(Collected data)
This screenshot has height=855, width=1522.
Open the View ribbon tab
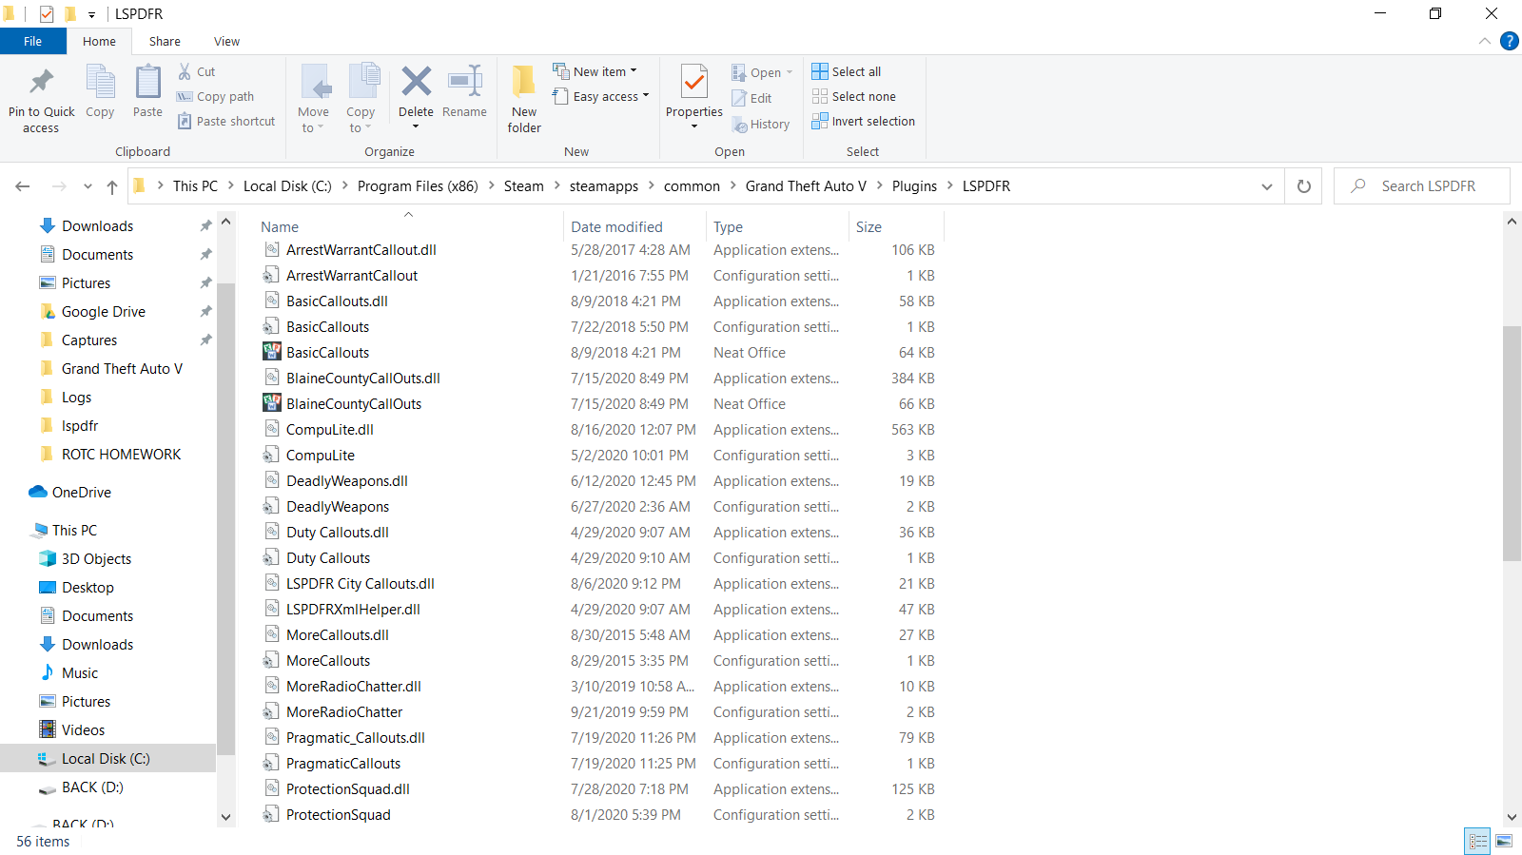226,42
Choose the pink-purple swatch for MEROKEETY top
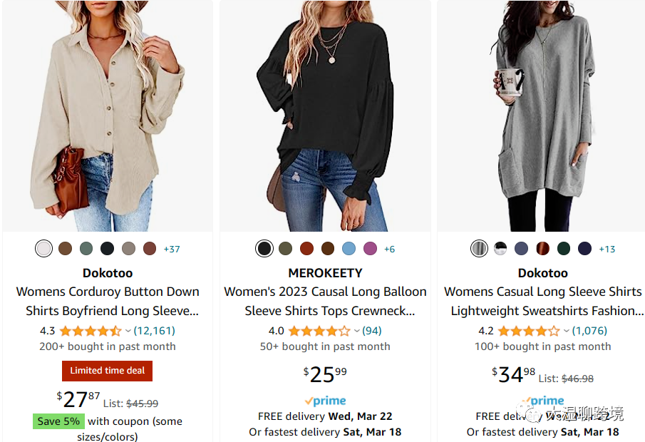This screenshot has width=645, height=442. [369, 249]
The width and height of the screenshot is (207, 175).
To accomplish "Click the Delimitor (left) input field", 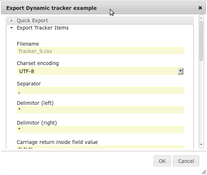I will coord(101,110).
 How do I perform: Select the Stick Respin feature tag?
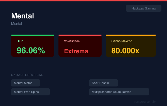(104, 83)
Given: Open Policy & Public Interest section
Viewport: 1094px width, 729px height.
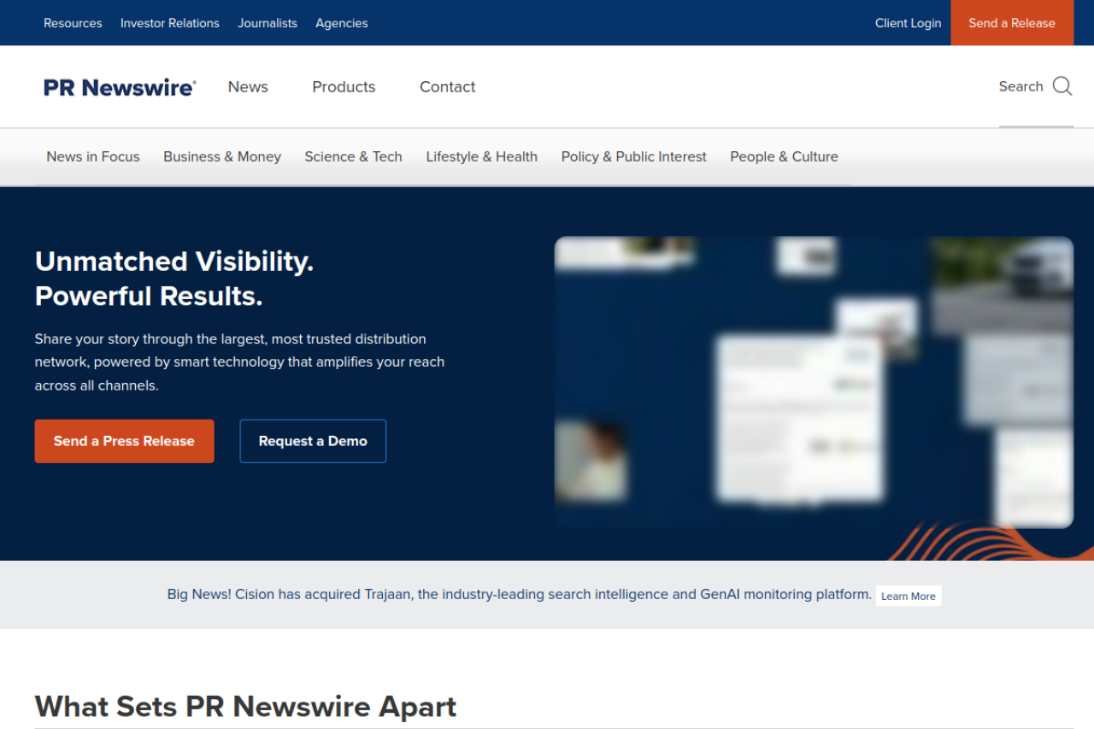Looking at the screenshot, I should click(633, 156).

* **Problem to solve**: Your reply should consist only of the lines running from the line with "Given: Open Policy & Public Interest section" to the end of the entries, both included, copied exactly and without any pictures.

* **Solution below**:
Given: Open Policy & Public Interest section
Viewport: 1094px width, 729px height.
Looking at the screenshot, I should click(633, 156).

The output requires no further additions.